Records provided:
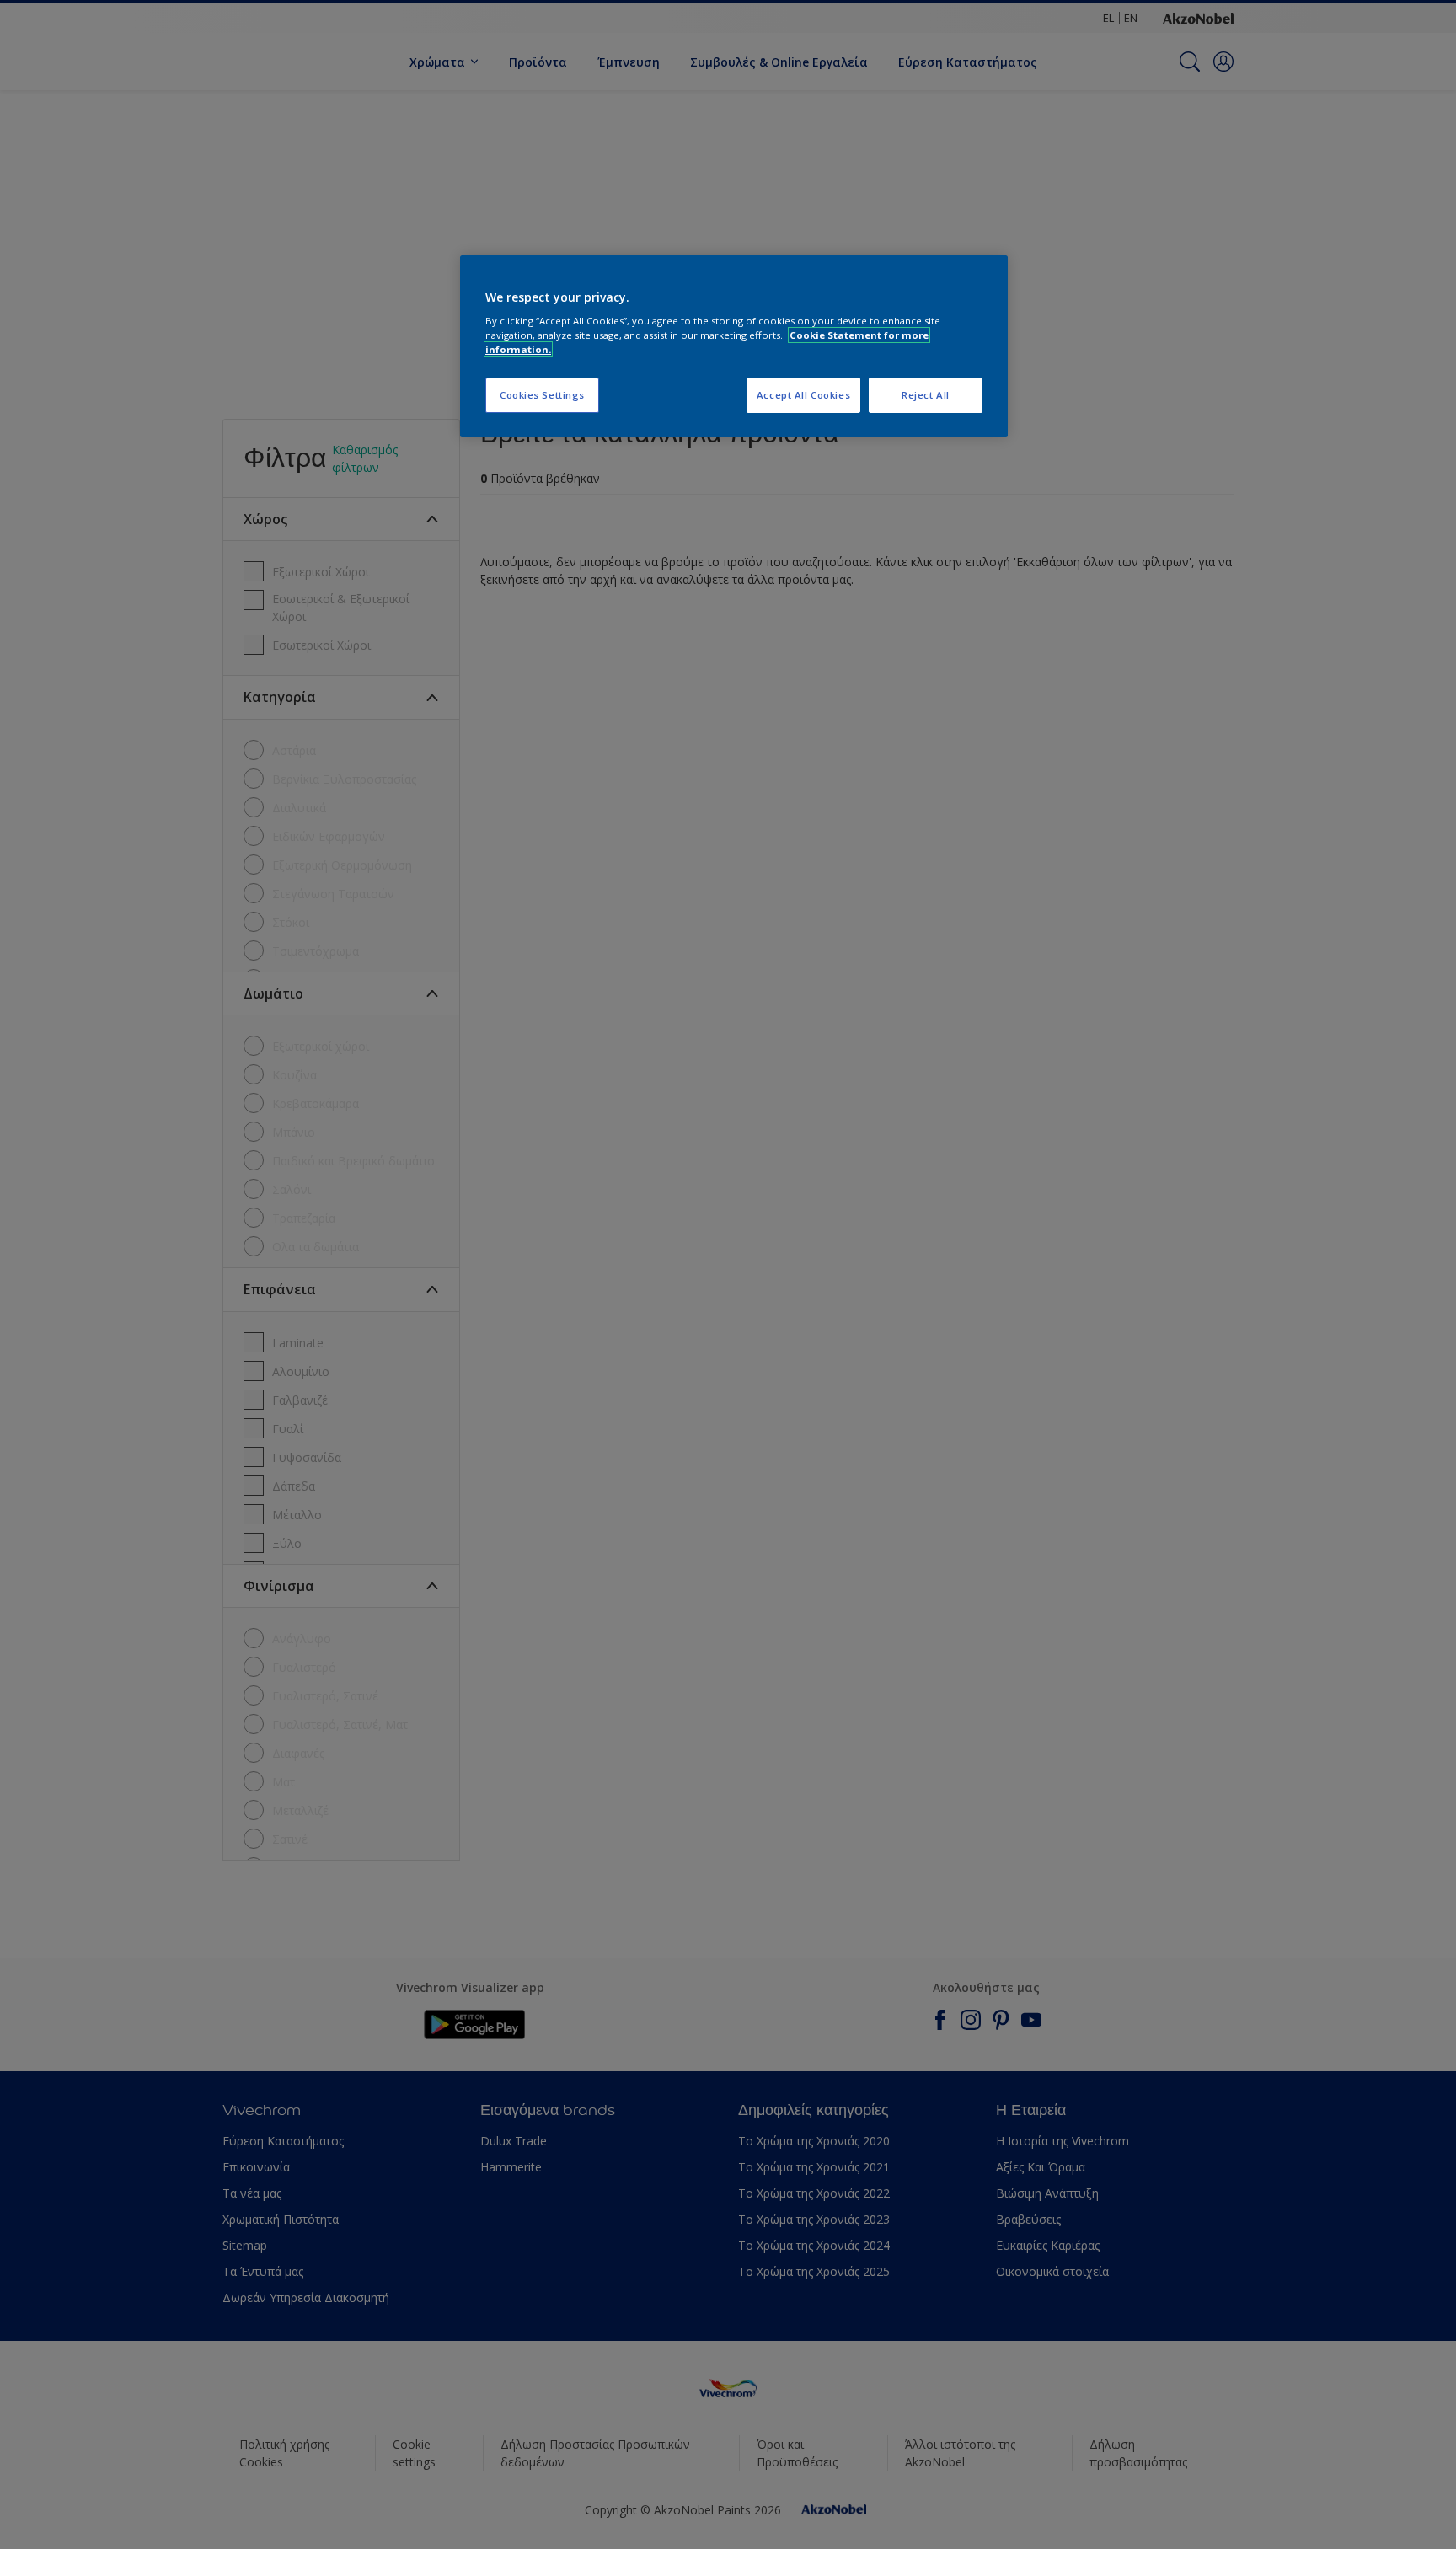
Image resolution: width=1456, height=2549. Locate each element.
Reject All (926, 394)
* * *
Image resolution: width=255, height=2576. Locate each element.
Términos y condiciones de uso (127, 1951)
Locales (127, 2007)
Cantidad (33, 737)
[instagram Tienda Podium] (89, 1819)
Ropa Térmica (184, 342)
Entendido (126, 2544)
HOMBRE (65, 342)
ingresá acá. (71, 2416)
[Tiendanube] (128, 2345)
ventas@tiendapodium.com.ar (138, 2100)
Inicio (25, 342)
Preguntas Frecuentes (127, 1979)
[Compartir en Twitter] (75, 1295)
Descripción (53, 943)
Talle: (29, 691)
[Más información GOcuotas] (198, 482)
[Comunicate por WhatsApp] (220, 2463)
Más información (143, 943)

What the task asks:
Check each line of the data above for the word "información" and say how many lines have it. Give the number alone.

Worked solution:
2